Fewer Japanese studying abroad

Over the past decade, the number of foreign students seeking higher education in Japan has more than doubled. In contrast, the number of Japanese students going abroad for their education is waning.

In 2008, 123,829 foreign students were studying at the nation’s universities and vocational schools–a 240 percent increase over the 1998 figure, according to the Japan Student Services Organization.

However, the number of Japanese students studying overseas has been on the decline since 2004, when a record 82,945 students sought education at foreign institutions. In 2002, nearly 46,000 Japanese were studying in the United States; in 2007, that number had shrunk to 34,000.

“While some of that is due to a smaller overall pool of students, today’s Japanese university students tend to be more inward-looking, preferring to stay in Japan,” said an official in charge of promoting student exchanges at the Education, Science and Technology Ministry.

Examples of this decreased interest in studying abroad even can be found at Tokyo University.

The national university is a member of an international network of 10 universities, including such notable names as Yale University and Oxford University. The grouping runs the Global Summer Program, through which students from member universities spend summer break studying at a partner school in a different country. For Tokyo University students, this is a chance to take undergraduate courses entirely in English.

In this, the second year of the program, Tokyo University will send 18 students abroad–two to each of the other nine schools involved–a significant increase over the five participants it had last year. In contrast, the university will host 31 students–an average of 3.44 students per contributing school. In principle, the universities are supposed to exchange the same number of students between them.

The disparity is causing the school’s organizers to wonder if they are doing enough to promote the program among its students.

There are other examples illustrating this trend. Tokyo Institute of Technology has a joint graduate program with Tsinghua University in Beijing. Although the Japanese side has hosted 55 of its counterpart’s students over the past five years, only 20 students from the Japanese institution have studied at the Beijing campus during the five years.

Nagoya Institute of Technology (NIT) has a program in place that allows its students to study at the Ecole Francaise d’Electronique et d’Informatique (EFREI), the elite French technical school, for the week of spring break. Prof. Jun Sato, the person in charge of the program at NIT, says it has been difficult to get his students interested in studying overseas, as many of them “are reluctant to even leave Aichi Prefecture.”

While the students are becoming less outwardly oriented, more and more top researchers have been leaving Japan.

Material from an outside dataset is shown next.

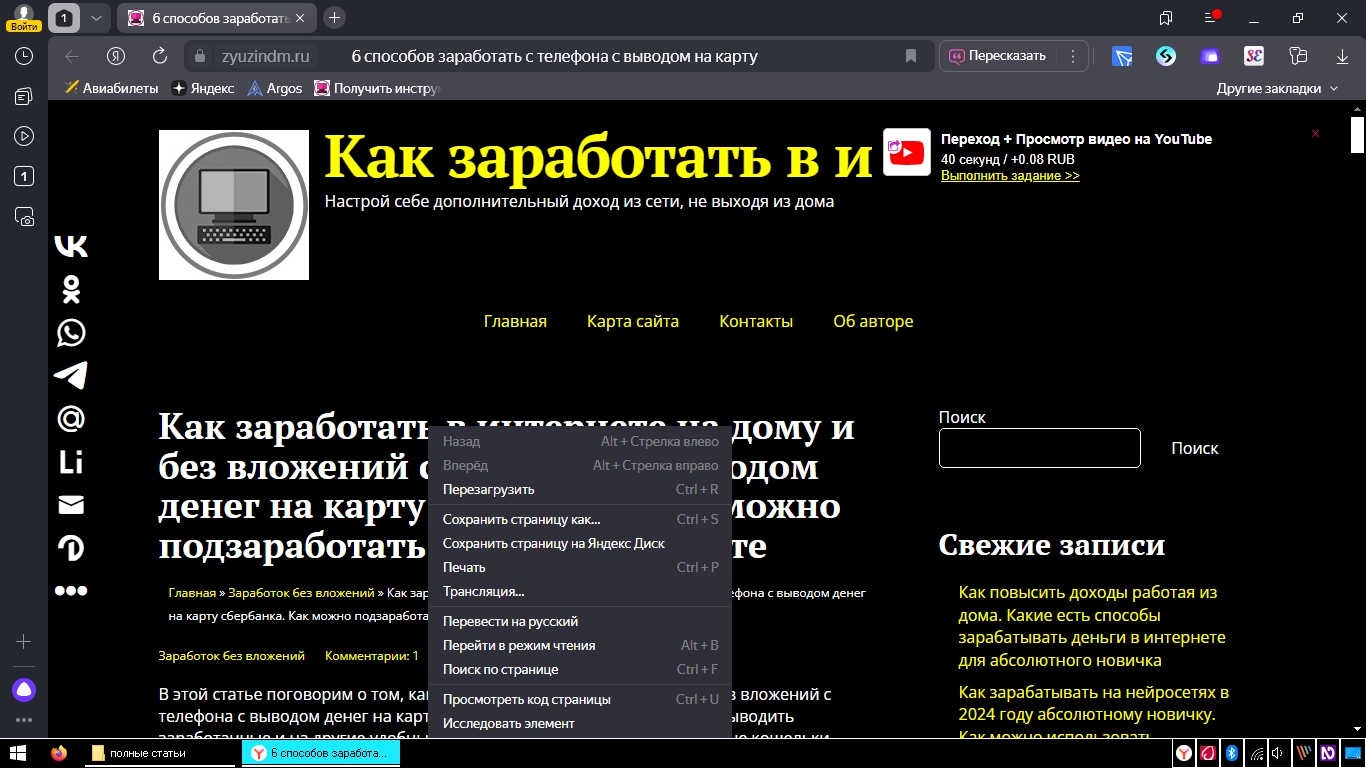Image resolution: width=1366 pixels, height=768 pixels.
Task: Toggle the page bookmark flag in address bar
Action: click(x=910, y=56)

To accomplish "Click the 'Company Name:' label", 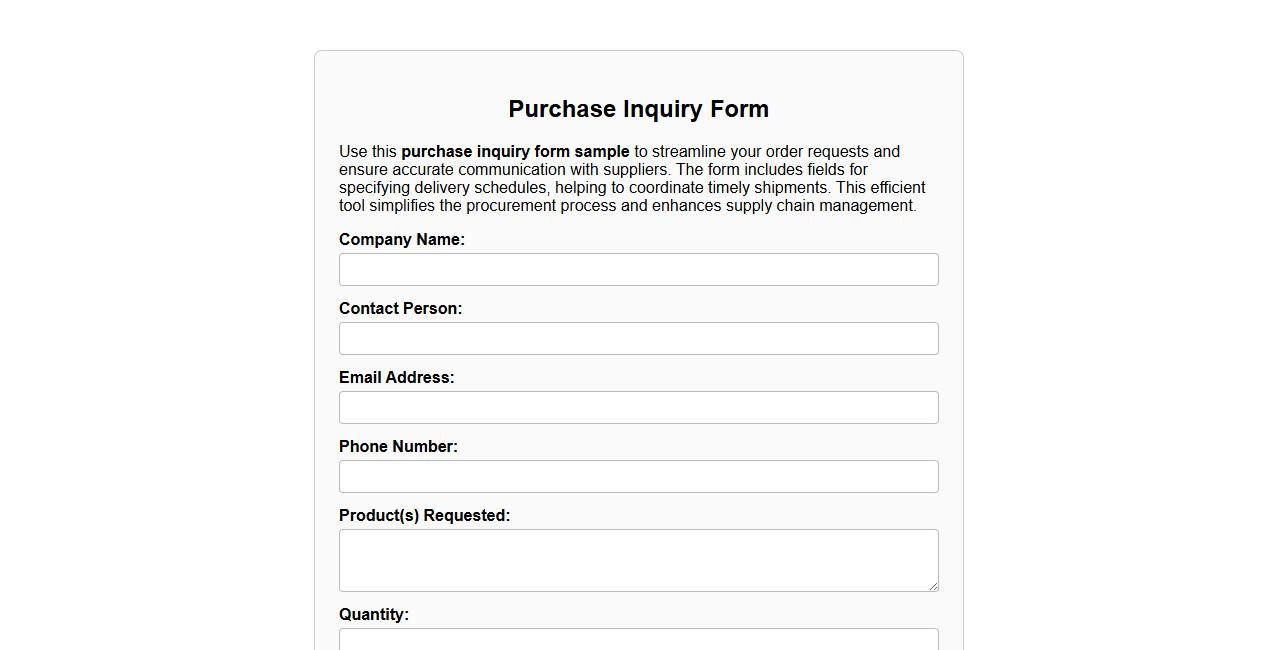I will point(401,239).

Naohiko Yoshikai, an assistant professor at Tokyo University who is studying new types of catalytic substances to be used when synthesizing medicines, will relocate to Singapore in July, where he will be given his own office. The 31-year-old has been selected to participate in a government program there that invites capable young researchers from around the world and provides them with 150 million yen per researcher in funding.

In January, Yoshikai attended his final interview, and was selected as one of the 10 finalists from the original pool of 186. The researcher says he found it inspiring to see how confident other interviewees were when making presentations on their respective research projects.

Yoshikai will join researchers from China, Switzerland and Turkey.

“There are no chances in Japan for young researchers to study on their own while enjoying significant funding,” Yoshikai said. “I look forward to seeing how much I can do.”

Gao Ruixuan, a Chinese national born and brought up in Japan, is another example. The 22-year-old took a leave of absence from Tokyo University two years ago to study at the University of California, Berkeley, and his applications have just been accepted by the graduate schools of some of the most prestigious universities in the United States, such as Harvard, Stanford and the University of Chicago.

Gao says he has been amazed by how flexible U.S. universities are, as they provide students with programs to fit their personalities and abilities. He is now interested in sampling the American education system.

Kanae Muraiso, 48, who lives in the United States and helps Japanese students there secure jobs upon graduation, cites one particular tendency in their attitudes toward studying abroad.

“The more talented they are, the more likely they are to leave Japan when they’re young and develop careers abroad,” he says. On the other hand, he says, less promising students “prefer to avoid taking the risk” of studying overseas and instead focus on Japan because it is difficult for them to secure stable jobs upon returning home.

“If we wish to advance science and technology in Japan, it is crucial that we have excellent human resources,” he says. “Ultimately, Japan is the one suffers when its young people don’t get the opportunity to develop their abilities by experiencing environments different to the ones with which they are familiar.”